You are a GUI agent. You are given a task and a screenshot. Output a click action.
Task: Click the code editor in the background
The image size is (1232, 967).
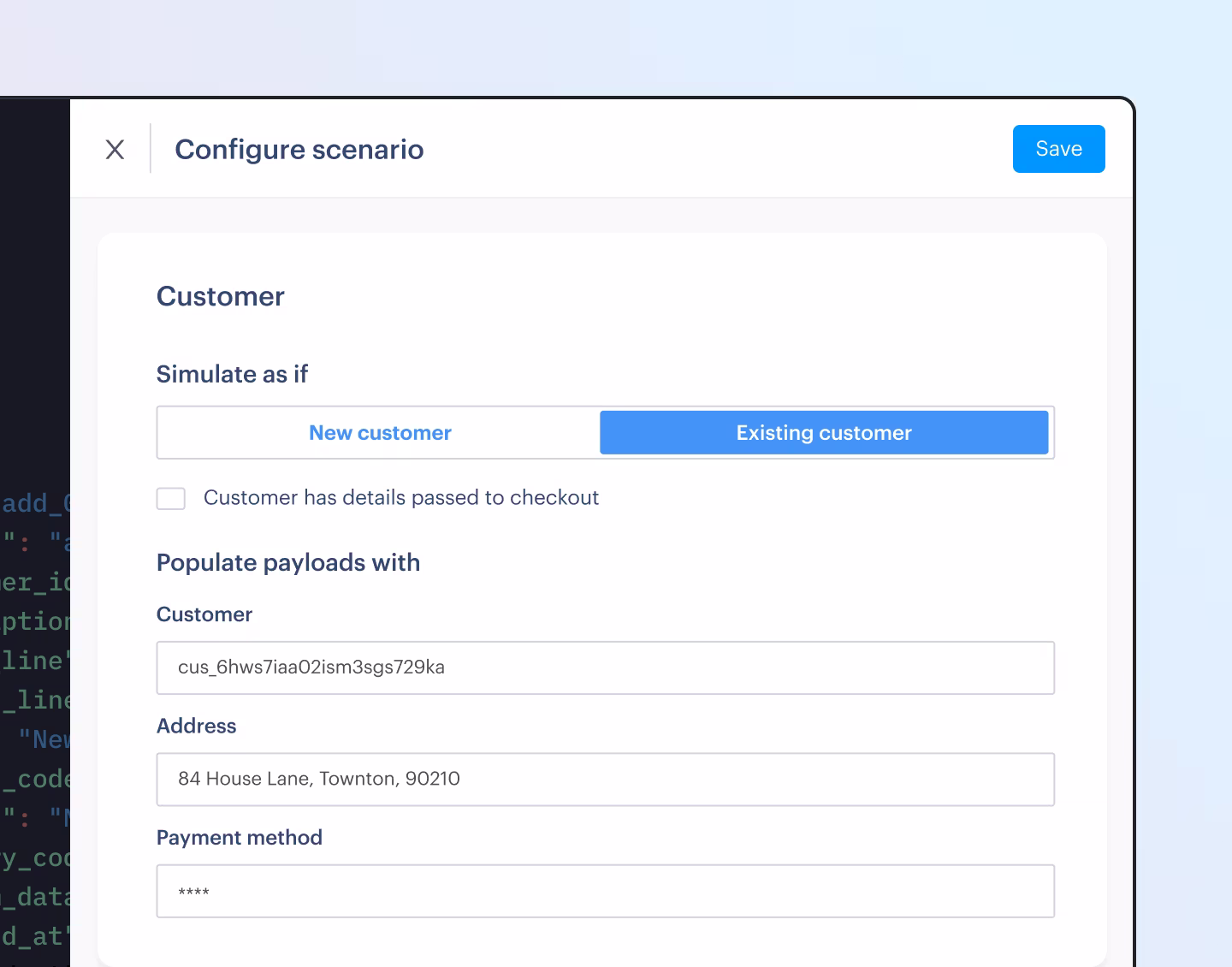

◆ ◆ ◆ ◆ ◆

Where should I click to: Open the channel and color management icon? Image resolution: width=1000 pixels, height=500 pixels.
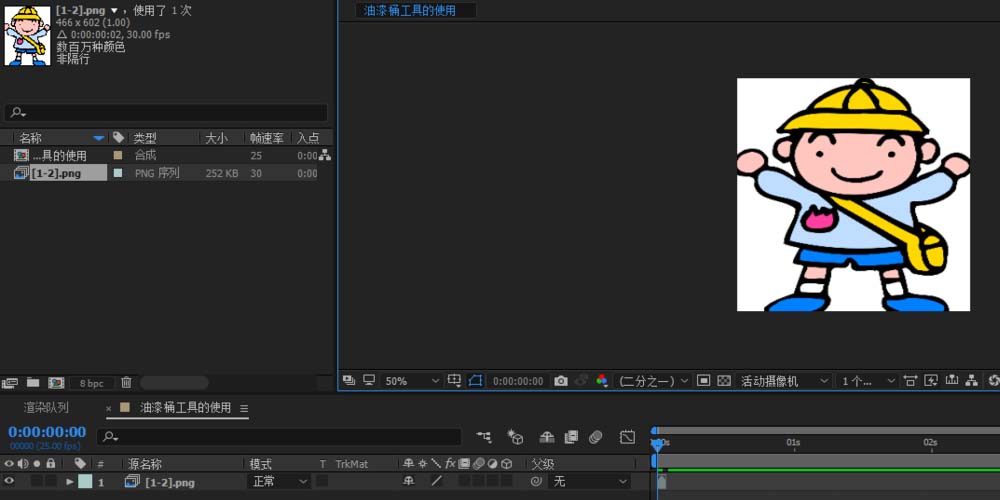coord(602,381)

◆ ◆ ◆ ◆ ◆

#### What to do:
The range runs from the line above containing "Task: Click the code editor in the background" to the line containing "The image size is (1232, 967).", inclusive. Restate those lines word for word and no others.

#### Answer area:
Task: Click the code editor in the background
The image size is (1232, 967).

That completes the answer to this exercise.